▶ _Record excerpts_
___
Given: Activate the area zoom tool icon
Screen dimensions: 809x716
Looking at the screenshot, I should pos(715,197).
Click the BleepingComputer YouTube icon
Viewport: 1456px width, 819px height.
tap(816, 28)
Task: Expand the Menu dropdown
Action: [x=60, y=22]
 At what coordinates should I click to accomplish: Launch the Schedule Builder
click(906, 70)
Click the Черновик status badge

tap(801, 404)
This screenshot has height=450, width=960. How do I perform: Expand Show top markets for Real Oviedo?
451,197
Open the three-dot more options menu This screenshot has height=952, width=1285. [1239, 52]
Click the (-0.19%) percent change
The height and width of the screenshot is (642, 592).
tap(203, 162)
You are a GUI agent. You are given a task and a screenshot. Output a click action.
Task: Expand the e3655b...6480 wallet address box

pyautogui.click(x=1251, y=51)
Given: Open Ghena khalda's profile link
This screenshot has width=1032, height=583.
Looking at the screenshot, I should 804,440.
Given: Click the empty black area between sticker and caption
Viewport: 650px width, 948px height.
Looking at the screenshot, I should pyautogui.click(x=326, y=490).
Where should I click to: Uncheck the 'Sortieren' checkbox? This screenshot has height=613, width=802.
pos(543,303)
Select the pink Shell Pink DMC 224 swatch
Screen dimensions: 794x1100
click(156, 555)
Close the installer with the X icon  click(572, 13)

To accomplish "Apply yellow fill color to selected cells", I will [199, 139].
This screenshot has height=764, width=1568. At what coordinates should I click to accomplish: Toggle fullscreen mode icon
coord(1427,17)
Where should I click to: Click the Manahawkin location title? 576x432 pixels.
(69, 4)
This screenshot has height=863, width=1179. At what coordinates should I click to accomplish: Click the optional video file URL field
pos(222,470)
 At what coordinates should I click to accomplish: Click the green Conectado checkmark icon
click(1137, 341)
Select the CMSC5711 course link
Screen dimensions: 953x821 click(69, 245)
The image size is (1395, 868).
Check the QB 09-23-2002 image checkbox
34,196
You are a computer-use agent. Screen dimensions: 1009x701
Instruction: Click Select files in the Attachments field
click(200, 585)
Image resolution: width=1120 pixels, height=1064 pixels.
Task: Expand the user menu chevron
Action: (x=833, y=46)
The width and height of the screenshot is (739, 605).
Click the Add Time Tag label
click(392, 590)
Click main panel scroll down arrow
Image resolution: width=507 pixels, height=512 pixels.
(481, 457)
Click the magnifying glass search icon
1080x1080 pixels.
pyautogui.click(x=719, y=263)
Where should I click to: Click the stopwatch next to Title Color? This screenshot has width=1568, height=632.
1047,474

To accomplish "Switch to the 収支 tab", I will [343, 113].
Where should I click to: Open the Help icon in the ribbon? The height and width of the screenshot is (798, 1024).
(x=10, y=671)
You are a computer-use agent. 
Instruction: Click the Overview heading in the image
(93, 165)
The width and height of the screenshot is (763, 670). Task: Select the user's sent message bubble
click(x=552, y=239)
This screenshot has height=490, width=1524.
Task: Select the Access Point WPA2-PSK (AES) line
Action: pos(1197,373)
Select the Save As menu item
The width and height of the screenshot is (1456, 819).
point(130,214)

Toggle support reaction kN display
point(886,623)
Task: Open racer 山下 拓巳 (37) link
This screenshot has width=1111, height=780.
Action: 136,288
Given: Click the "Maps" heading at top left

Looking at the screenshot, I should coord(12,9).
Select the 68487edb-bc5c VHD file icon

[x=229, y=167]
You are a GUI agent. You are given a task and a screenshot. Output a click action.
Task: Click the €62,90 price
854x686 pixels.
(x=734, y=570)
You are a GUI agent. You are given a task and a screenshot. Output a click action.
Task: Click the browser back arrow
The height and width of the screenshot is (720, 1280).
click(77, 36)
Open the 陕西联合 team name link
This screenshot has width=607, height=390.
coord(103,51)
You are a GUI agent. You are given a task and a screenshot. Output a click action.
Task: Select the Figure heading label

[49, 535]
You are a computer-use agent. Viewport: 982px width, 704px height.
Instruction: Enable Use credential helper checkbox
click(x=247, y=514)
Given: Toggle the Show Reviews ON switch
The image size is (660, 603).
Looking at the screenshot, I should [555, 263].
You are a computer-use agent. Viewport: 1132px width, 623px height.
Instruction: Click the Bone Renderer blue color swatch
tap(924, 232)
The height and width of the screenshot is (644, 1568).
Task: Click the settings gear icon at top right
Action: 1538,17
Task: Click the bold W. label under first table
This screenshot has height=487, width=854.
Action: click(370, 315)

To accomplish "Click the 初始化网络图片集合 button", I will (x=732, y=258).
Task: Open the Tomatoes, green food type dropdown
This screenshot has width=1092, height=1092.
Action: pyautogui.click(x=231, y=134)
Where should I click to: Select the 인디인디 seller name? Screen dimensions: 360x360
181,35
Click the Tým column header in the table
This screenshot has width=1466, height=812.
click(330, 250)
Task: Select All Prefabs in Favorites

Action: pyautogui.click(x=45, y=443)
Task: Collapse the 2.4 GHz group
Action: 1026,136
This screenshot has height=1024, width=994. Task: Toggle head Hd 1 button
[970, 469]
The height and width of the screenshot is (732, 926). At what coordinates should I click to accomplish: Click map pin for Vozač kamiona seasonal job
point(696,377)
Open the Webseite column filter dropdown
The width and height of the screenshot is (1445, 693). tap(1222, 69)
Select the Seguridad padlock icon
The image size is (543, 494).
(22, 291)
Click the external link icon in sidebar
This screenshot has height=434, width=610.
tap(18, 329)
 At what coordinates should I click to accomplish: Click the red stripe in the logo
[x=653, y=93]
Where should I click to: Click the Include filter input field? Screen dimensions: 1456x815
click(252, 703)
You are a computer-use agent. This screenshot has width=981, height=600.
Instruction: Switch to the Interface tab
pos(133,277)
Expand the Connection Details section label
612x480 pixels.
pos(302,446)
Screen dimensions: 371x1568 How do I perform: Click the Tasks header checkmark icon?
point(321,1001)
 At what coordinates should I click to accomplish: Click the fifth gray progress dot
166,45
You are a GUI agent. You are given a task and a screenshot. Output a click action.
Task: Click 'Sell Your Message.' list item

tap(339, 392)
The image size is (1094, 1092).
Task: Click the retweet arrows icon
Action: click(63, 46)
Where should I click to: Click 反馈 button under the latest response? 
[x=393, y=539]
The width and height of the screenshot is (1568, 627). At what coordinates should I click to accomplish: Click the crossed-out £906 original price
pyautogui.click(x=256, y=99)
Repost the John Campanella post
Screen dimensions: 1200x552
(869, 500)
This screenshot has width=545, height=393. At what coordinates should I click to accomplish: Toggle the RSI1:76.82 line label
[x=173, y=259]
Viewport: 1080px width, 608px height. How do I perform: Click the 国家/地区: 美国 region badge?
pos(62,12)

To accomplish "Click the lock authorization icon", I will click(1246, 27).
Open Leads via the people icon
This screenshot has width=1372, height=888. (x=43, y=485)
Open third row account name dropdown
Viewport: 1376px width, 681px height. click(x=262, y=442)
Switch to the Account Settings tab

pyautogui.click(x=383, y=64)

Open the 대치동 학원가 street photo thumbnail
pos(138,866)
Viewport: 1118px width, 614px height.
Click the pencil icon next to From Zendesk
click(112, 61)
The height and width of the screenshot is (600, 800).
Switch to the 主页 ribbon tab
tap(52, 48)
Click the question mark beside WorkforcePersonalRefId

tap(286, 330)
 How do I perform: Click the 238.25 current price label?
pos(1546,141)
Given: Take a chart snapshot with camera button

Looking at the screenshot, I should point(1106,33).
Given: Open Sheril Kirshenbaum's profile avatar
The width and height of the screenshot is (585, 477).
___
▶ _What needs to be done_
Go through the listing above and return every line where the word "will" occurs.

▶ _Task answer_
To accomplish "Apply yellow fill color to selected cells", I will [199, 139].
To accomplish "Switch to the 収支 tab", I will [343, 113].
To accomplish "Click the 初始化网络图片集合 button", I will (x=732, y=258).
To accomplish "Click the lock authorization icon", I will click(1246, 27).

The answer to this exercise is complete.